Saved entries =
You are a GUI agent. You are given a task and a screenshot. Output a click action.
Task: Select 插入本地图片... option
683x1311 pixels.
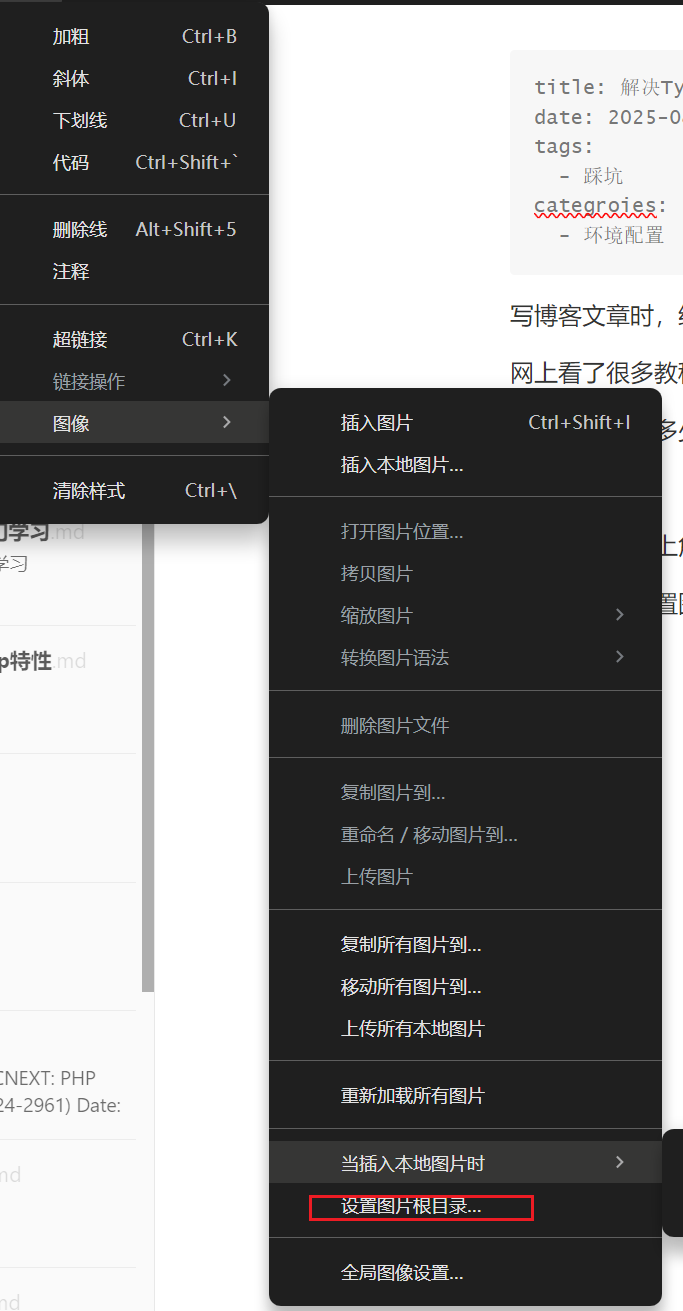(402, 465)
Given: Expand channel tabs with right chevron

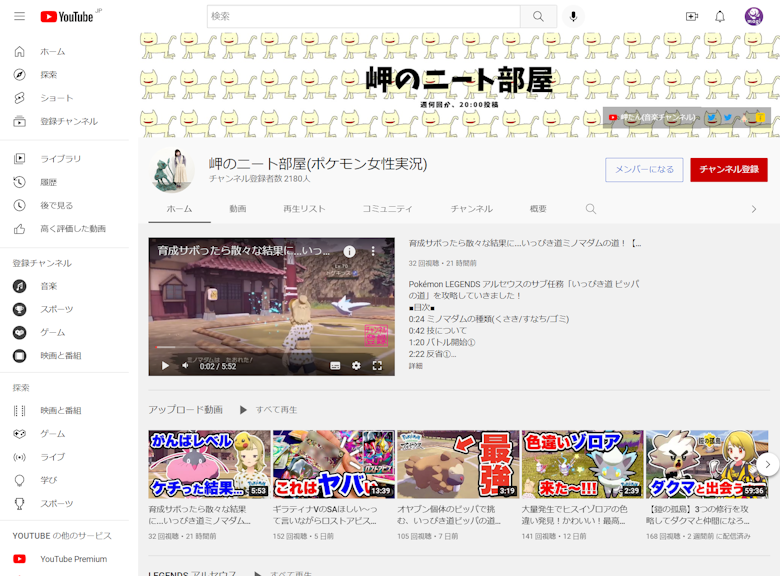Looking at the screenshot, I should pyautogui.click(x=754, y=209).
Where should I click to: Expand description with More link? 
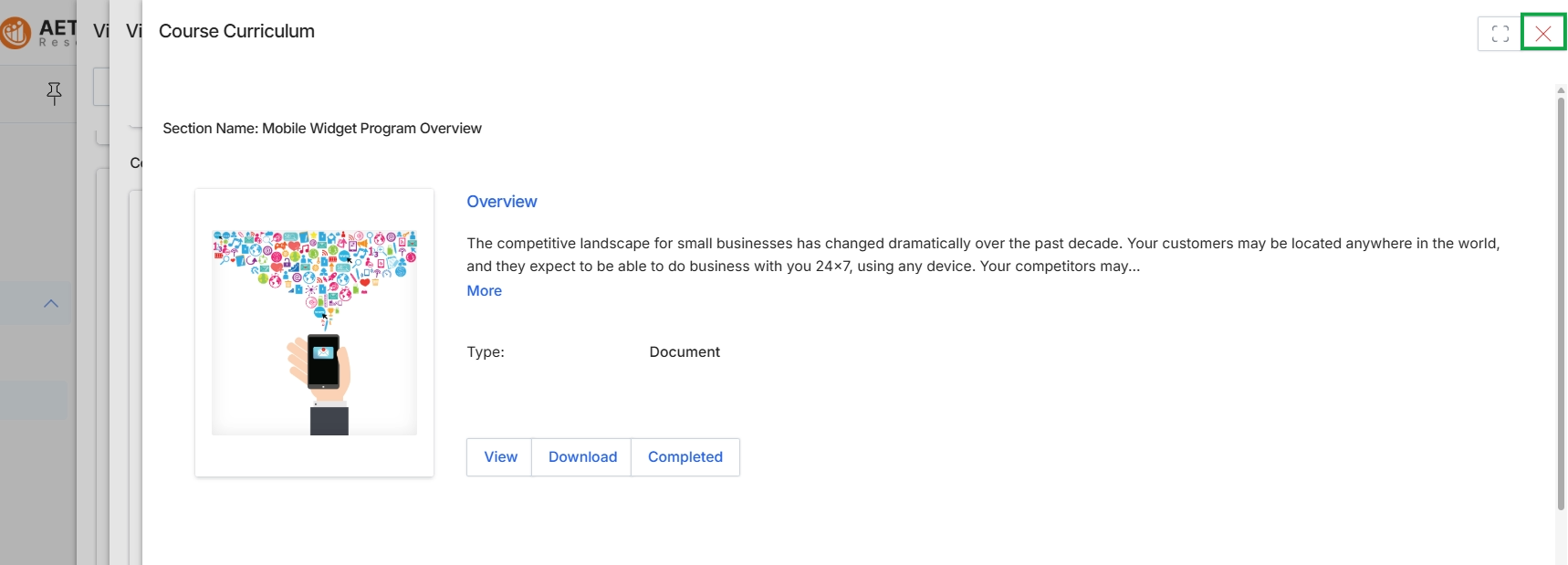click(x=485, y=290)
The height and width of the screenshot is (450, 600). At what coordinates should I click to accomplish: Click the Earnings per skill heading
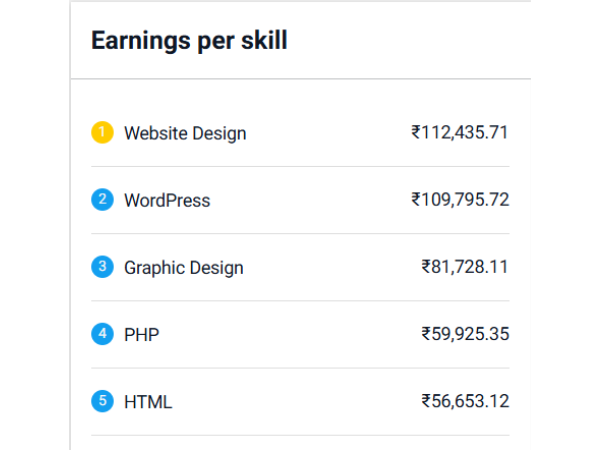click(189, 40)
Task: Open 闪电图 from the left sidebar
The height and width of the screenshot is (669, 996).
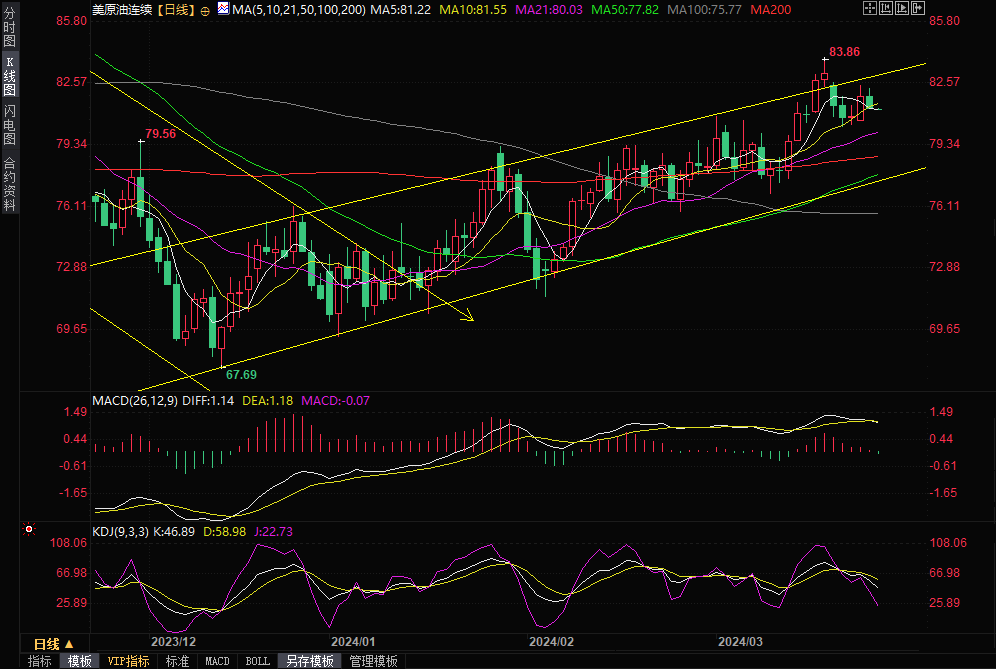Action: [10, 124]
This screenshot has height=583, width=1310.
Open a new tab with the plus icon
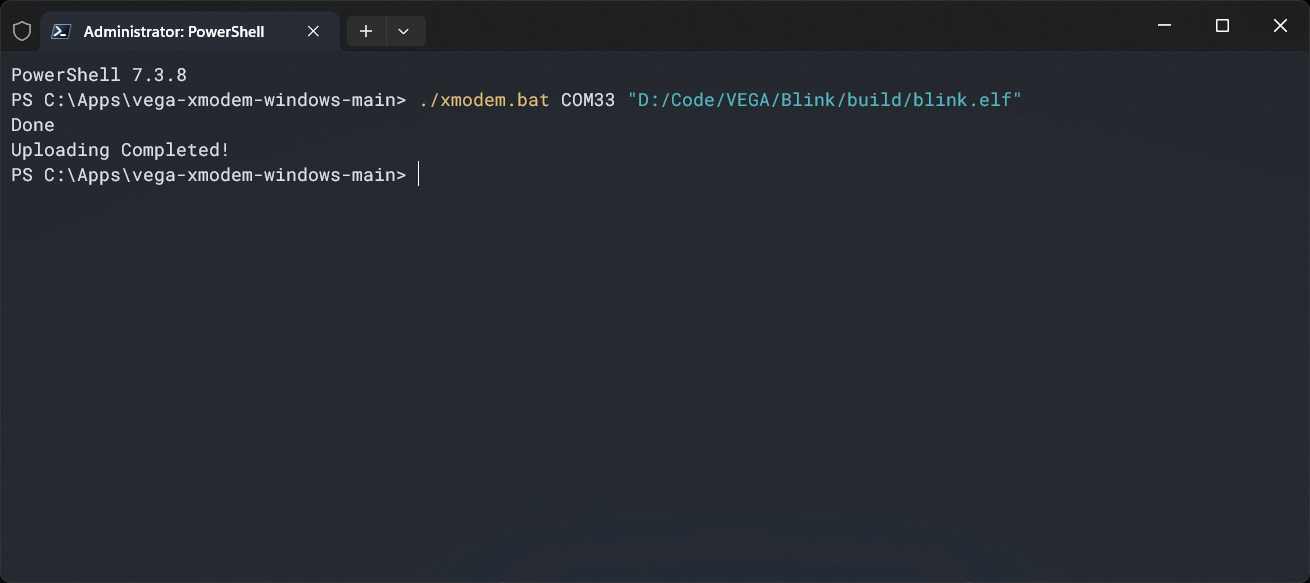pyautogui.click(x=366, y=31)
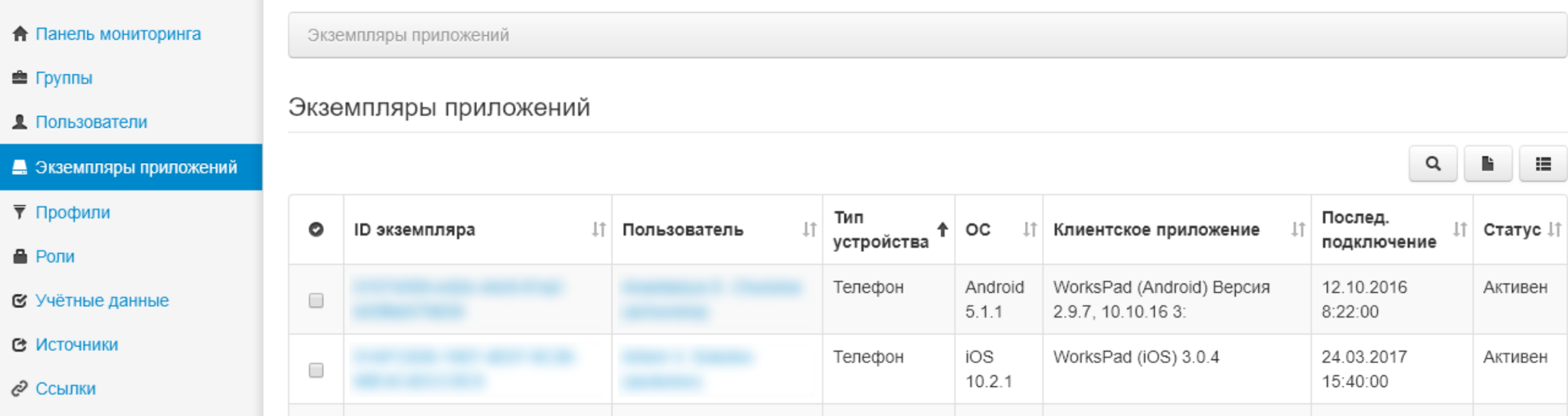Sort table by Пользователь column arrows
This screenshot has height=416, width=1568.
pyautogui.click(x=809, y=229)
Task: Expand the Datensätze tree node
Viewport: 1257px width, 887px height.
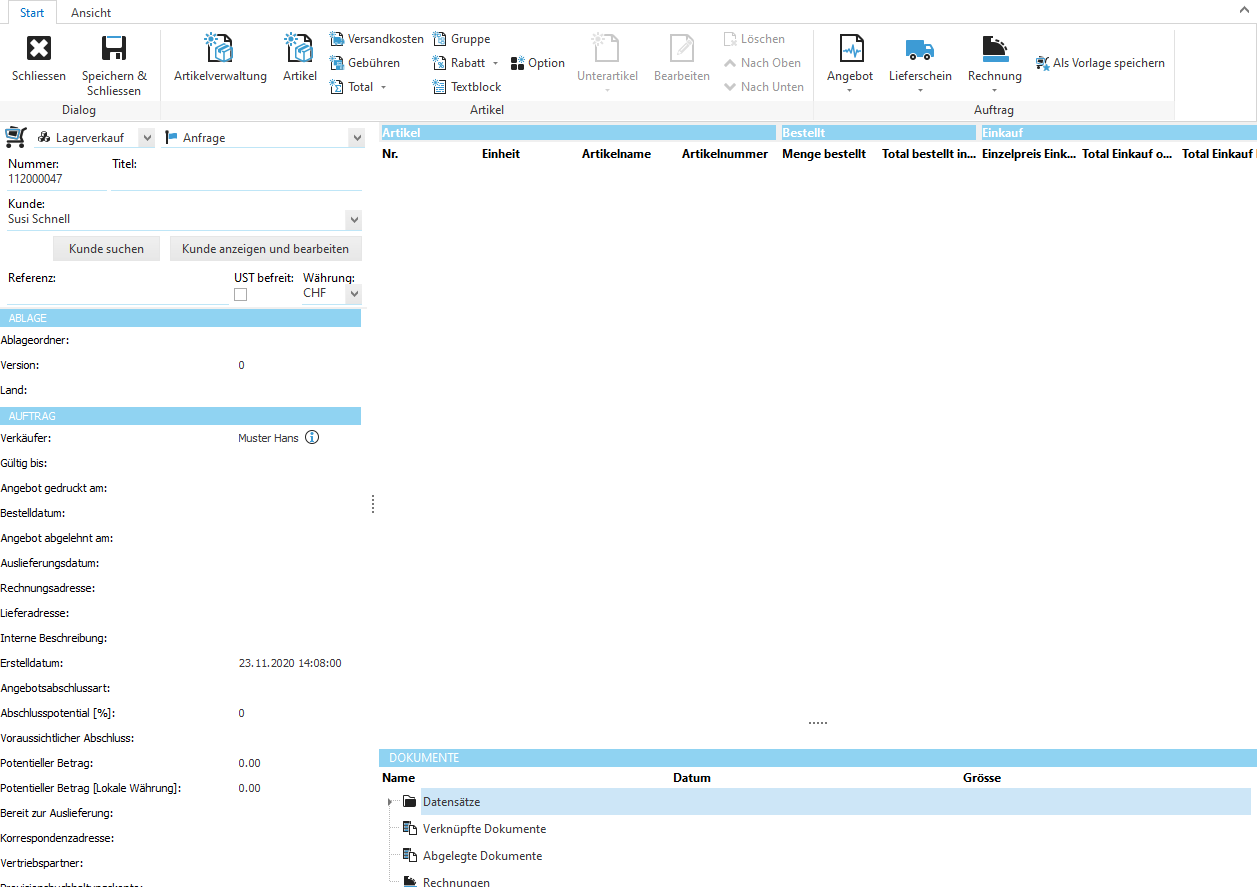Action: pos(390,802)
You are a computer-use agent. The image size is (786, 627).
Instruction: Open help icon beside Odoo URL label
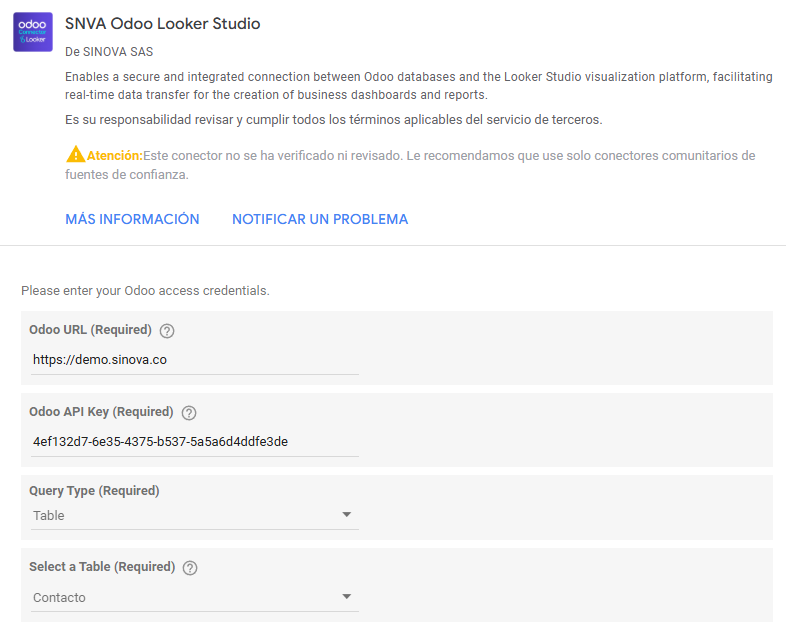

Problem to work on = What is needed is a word-for-word copy of the data above, free of any images.

Solution to the exercise =
You are a GUI agent. You are given a task and a screenshot. Output a click action.
Task: Select 插入本地图片... option
683x1311 pixels.
(402, 465)
Given: Expand channel tabs with right chevron

Looking at the screenshot, I should pyautogui.click(x=754, y=209).
Where should I click to: Expand description with More link? 
click(x=485, y=290)
The height and width of the screenshot is (450, 600). At what coordinates should I click to accomplish: Click the Earnings per skill heading
click(189, 40)
Task: Open 闪电图 from the left sidebar
The height and width of the screenshot is (669, 996).
Action: [10, 124]
This screenshot has height=583, width=1310.
Open a new tab with the plus icon
pyautogui.click(x=366, y=31)
Sort table by Пользователь column arrows
This screenshot has height=416, width=1568.
pyautogui.click(x=809, y=229)
Task: Expand the Datensätze tree node
Viewport: 1257px width, 887px height.
Action: pos(390,802)
You are a computer-use agent. The image size is (786, 627).
Instruction: Open help icon beside Odoo URL label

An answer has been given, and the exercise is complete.